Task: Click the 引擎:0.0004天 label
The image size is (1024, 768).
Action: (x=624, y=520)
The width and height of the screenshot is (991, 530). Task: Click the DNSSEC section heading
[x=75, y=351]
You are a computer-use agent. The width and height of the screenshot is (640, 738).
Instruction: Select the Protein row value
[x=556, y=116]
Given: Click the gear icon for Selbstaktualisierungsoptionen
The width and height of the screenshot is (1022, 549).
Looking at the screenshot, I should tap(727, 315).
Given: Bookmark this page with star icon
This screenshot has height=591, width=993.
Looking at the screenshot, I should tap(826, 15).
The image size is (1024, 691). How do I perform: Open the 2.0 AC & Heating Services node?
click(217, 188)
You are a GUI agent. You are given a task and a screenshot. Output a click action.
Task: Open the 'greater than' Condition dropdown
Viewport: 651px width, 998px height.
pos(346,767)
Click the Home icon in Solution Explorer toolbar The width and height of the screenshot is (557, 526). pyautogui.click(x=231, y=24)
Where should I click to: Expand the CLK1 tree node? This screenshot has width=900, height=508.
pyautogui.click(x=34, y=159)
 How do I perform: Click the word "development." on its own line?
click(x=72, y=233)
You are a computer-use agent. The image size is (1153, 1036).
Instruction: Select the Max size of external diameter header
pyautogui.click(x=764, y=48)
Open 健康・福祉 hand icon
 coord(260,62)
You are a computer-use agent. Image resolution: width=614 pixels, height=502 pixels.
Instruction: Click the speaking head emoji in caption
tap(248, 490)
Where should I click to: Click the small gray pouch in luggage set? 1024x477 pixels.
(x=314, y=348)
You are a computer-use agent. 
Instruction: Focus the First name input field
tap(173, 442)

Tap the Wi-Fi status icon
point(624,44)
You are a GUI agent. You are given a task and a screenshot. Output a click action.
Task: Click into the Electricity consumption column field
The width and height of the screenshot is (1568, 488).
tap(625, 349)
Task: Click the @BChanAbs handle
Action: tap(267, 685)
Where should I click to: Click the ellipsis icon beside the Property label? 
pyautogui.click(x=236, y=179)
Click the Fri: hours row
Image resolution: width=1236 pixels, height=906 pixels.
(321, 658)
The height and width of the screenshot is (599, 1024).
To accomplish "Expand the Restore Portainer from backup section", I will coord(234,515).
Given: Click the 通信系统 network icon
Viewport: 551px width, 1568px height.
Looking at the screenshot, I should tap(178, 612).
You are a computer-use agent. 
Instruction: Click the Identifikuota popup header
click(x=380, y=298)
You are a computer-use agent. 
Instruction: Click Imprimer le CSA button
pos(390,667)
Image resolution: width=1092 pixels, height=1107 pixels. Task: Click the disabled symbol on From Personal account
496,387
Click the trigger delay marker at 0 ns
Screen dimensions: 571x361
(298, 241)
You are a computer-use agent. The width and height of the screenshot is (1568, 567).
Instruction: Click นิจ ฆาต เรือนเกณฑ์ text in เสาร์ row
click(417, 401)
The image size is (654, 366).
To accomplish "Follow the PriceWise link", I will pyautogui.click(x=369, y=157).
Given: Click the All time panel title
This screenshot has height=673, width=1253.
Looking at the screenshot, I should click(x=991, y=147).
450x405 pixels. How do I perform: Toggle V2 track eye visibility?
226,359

----

» **TASK DIRECTIONS**
Copy out the records once more. Match them exactly.

» **EXERCISE RESPONSE**
Task: Click the 引擎:0.0004天 label
The image size is (1024, 768).
Action: (x=624, y=520)
The width and height of the screenshot is (991, 530). Task: Click the DNSSEC section heading
[x=75, y=351]
You are a computer-use agent. The width and height of the screenshot is (640, 738).
Instruction: Select the Protein row value
[x=556, y=116]
Given: Click the gear icon for Selbstaktualisierungsoptionen
The width and height of the screenshot is (1022, 549).
Looking at the screenshot, I should tap(727, 315).
Given: Bookmark this page with star icon
This screenshot has height=591, width=993.
Looking at the screenshot, I should tap(826, 15).
The image size is (1024, 691). How do I perform: Open the 2.0 AC & Heating Services node?
click(217, 188)
You are a GUI agent. You are given a task and a screenshot. Output a click action.
Task: Open the 'greater than' Condition dropdown
Viewport: 651px width, 998px height.
pos(346,767)
Click the Home icon in Solution Explorer toolbar The width and height of the screenshot is (557, 526). pyautogui.click(x=231, y=24)
Where should I click to: Expand the CLK1 tree node? This screenshot has width=900, height=508.
pyautogui.click(x=34, y=159)
 How do I perform: Click the word "development." on its own line?
click(x=72, y=233)
You are a computer-use agent. The image size is (1153, 1036).
Instruction: Select the Max size of external diameter header
pyautogui.click(x=764, y=48)
Open 健康・福祉 hand icon
 coord(260,62)
You are a computer-use agent. Image resolution: width=614 pixels, height=502 pixels.
Instruction: Click the speaking head emoji in caption
tap(248, 490)
Where should I click to: Click the small gray pouch in luggage set? 1024x477 pixels.
(x=314, y=348)
You are a computer-use agent. 
Instruction: Focus the First name input field
tap(173, 442)

Tap the Wi-Fi status icon
point(624,44)
You are a GUI agent. You are given a task and a screenshot. Output a click action.
Task: Click into the Electricity consumption column field
The width and height of the screenshot is (1568, 488).
tap(625, 349)
Task: Click the @BChanAbs handle
Action: tap(267, 685)
Where should I click to: Click the ellipsis icon beside the Property label? 
pyautogui.click(x=236, y=179)
Click the Fri: hours row
Image resolution: width=1236 pixels, height=906 pixels.
(321, 658)
The height and width of the screenshot is (599, 1024).
To accomplish "Expand the Restore Portainer from backup section", I will coord(234,515).
Given: Click the 通信系统 network icon
Viewport: 551px width, 1568px height.
Looking at the screenshot, I should tap(178, 612).
You are a computer-use agent. 
Instruction: Click the Identifikuota popup header
click(x=380, y=298)
You are a computer-use agent. 
Instruction: Click Imprimer le CSA button
pos(390,667)
Image resolution: width=1092 pixels, height=1107 pixels. Task: Click the disabled symbol on From Personal account
496,387
Click the trigger delay marker at 0 ns
Screen dimensions: 571x361
(298, 241)
You are a computer-use agent. The width and height of the screenshot is (1568, 567).
Instruction: Click นิจ ฆาต เรือนเกณฑ์ text in เสาร์ row
click(417, 401)
The image size is (654, 366).
To accomplish "Follow the PriceWise link", I will pyautogui.click(x=369, y=157).
Given: Click the All time panel title
This screenshot has height=673, width=1253.
Looking at the screenshot, I should click(x=991, y=147).
450x405 pixels. How do I perform: Toggle V2 track eye visibility?
226,359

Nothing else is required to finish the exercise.